▸ **Requirement**
The expected answer holds every line from the first line of the data below through the line containing "Switch to the", exactly as written, and no other line.

▸ **Data excerpts**
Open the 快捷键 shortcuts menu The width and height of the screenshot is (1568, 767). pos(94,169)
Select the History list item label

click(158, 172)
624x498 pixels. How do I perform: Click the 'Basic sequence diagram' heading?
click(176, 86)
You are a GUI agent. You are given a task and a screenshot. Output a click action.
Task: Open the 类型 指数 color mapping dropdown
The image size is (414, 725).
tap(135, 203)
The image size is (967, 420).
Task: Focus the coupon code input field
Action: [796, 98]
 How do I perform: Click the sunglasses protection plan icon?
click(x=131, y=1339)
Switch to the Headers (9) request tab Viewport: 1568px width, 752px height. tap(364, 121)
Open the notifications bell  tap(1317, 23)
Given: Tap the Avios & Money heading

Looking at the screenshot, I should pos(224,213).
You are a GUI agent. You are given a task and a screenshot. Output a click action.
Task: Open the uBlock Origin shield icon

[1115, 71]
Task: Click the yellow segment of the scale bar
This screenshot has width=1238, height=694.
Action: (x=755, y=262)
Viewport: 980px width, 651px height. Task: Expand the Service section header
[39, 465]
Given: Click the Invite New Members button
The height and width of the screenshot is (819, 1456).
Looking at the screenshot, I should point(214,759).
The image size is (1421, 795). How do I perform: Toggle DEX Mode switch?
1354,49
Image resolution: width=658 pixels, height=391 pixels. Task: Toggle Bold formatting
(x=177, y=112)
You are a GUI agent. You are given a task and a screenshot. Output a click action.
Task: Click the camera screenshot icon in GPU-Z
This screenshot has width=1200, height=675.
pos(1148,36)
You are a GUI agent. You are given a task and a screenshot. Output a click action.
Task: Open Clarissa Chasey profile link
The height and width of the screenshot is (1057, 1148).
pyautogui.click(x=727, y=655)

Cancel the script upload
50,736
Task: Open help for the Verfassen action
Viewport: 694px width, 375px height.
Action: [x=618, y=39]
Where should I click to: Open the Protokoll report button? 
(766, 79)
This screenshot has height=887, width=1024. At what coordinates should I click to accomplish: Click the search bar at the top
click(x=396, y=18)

▸ **Written solution**
Open the 快捷键 shortcuts menu The width and height of the screenshot is (1568, 767). pos(94,169)
Select the History list item label

click(158, 172)
624x498 pixels. How do I perform: Click the 'Basic sequence diagram' heading?
click(176, 86)
You are a GUI agent. You are given a task and a screenshot. Output a click action.
Task: Open the 类型 指数 color mapping dropdown
The image size is (414, 725).
tap(135, 203)
The image size is (967, 420).
Task: Focus the coupon code input field
Action: [796, 98]
 How do I perform: Click the sunglasses protection plan icon?
click(x=131, y=1339)
Switch to the Headers (9) request tab Viewport: 1568px width, 752px height. tap(364, 121)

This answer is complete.